Отрывок из романа «Без вариантов»: Кай

Отрывок из романа «Без вариантов». Подлинная история Кая и Герды.

…Есть города с раздвоением личности. Первая – всегда благопристойна, застегнута на пуговки, обувь сверкает. В общем, приличный человек, этот господин Стокгольм. В меру радушен, в меру говорлив, в меру любопытен. В доме порядок, дети воспитаны, жена ходит в церковь и готовит потрясающие тефтели с брусничным соусом. В шкафу смокинг – для Нобелевской премии.

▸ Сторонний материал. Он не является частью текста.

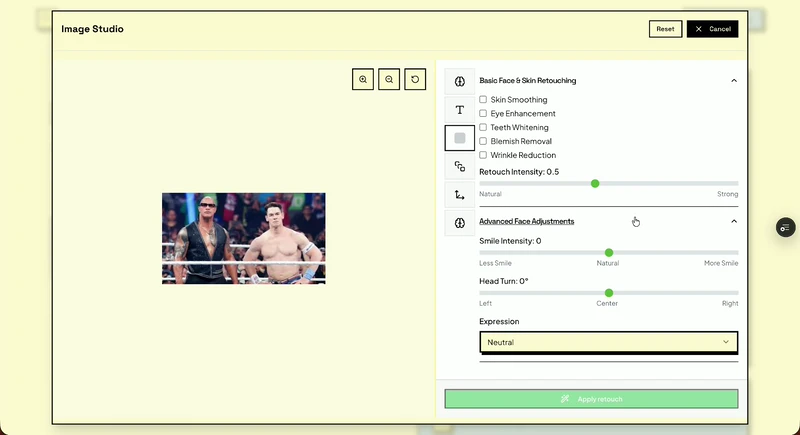This screenshot has width=800, height=435.
Task: Click the rotate/reset view icon
Action: point(415,80)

Он так хорош и безупречен, что невольно думаешь: что-то тут не так.

Без вариантов

Лишь ближе к ночи понимаешь, что именно… Когда господин Стокгольм думает, что его никто не видит, он расстегивает молнию добропорядочности и выпускает тролля. Седого, лохматого, опухшего от пива в местном пабе. Тролля, который с удовольствием съест горячую жирную сосиску на набережной и облизнет пальцы. Тролля, который будет горланить песни и подмигивать хорошеньким туристкам. Тролля, который знает про себя все и абсолютно не стыдится своей природы. Тролля, который не любит смокинг, из-под которого торчит хвост. Но этот тролль чтит традиции и очень любит свою семью. Он ратует за свободу, но ждет ответственности. Ему необходим хаос, чтобы подчинить порядок. Ему нужен вызов, чтобы не впасть в скуку. И он нисколько не переживает из-за раздвоения личности. Он такой, каким уродился.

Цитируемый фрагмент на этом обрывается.